● **Task material**:
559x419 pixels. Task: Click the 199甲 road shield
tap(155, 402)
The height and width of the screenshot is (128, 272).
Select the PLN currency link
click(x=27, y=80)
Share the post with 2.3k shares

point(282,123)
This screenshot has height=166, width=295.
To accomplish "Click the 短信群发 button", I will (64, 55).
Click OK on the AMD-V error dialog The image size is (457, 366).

● **Task**:
Print again each line of the listing above, exactly as it appears.

● **Answer below**:
559x419 pixels. Task: Click the 199甲 road shield
tap(155, 402)
The height and width of the screenshot is (128, 272).
Select the PLN currency link
click(x=27, y=80)
Share the post with 2.3k shares

point(282,123)
This screenshot has height=166, width=295.
To accomplish "Click the 短信群发 button", I will (64, 55).
Click OK on the AMD-V error dialog The image size is (457, 366).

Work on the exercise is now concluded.